We're all attempting to return to some sense of normalcy in the wake of Hurricane Irma, so the last thing I'm sure ANY of us want to deal with is scammers.
You know what I mean -- those who say they want to help you at your home.
But, they aren't the only scammers to be weary of.
You've likely heard about the massive Equifax breach last week, but probably didn't prioritize it given the clear and present issue of Irma.
Let's be real. When you don't have power ,how much does other stuff really seem to matter?
But this Equifax issue does matter to about half of all adults in the US. Here's what you need to know right now:
- 143 million adults were personally compromised via birth dates, SSNs and license/ID info exposed
- 182 million adults had other personal information exposed
- 209 million credit card numbers were exposed
- The theft of information occurred between May 13th and July 30th
Given that Equifax is one of the big three credit rating agencies (along with Experian and TransUnion), it's virtually a given that they have your info on file.

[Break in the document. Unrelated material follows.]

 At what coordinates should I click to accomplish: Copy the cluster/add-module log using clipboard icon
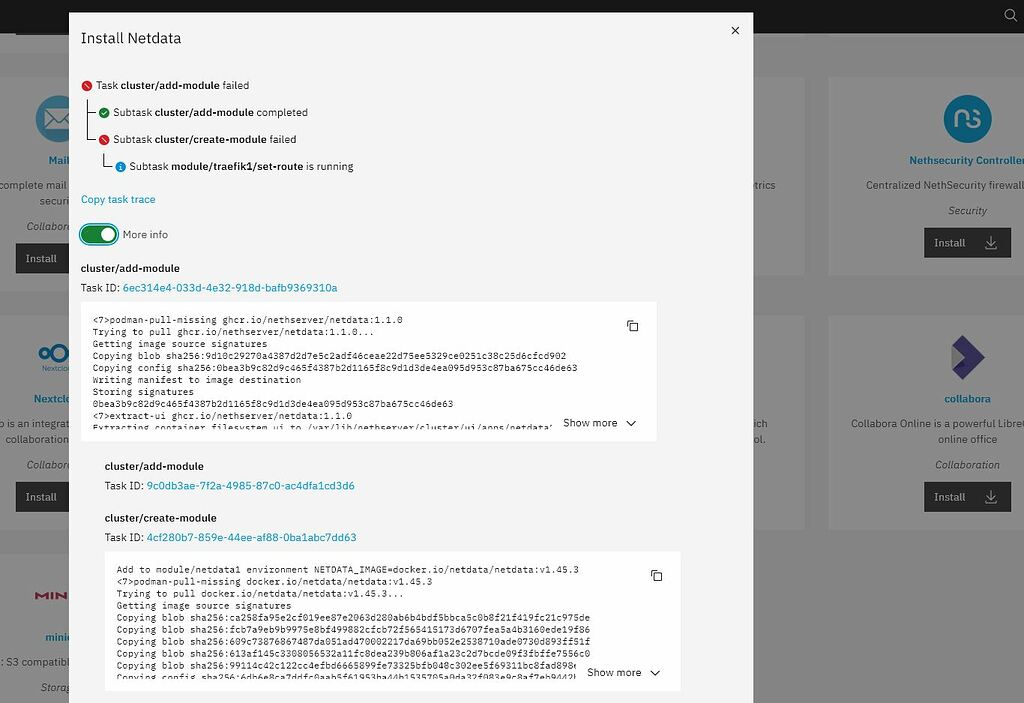pos(631,325)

For businesses that use additional Equifax services, the damage could be even more significant (as business and vendor records could also be compromised).
So what should you do?
First, there's a chance that stolen info has already been attempted to be used. Here's the website to access information directly from Equifax: https://www.equifaxsecurity2017.com/
Once you've ID'd that you were potentially compromised, sign up for the free ID theft protection service offered by Equifax.
They're using Trusted ID (which is a reputable service I used about a decade ago and is my third favored choice for ID theft protection).
Next review all personal information, transactions, credit and debit card activity and stay on it for the foreseeable.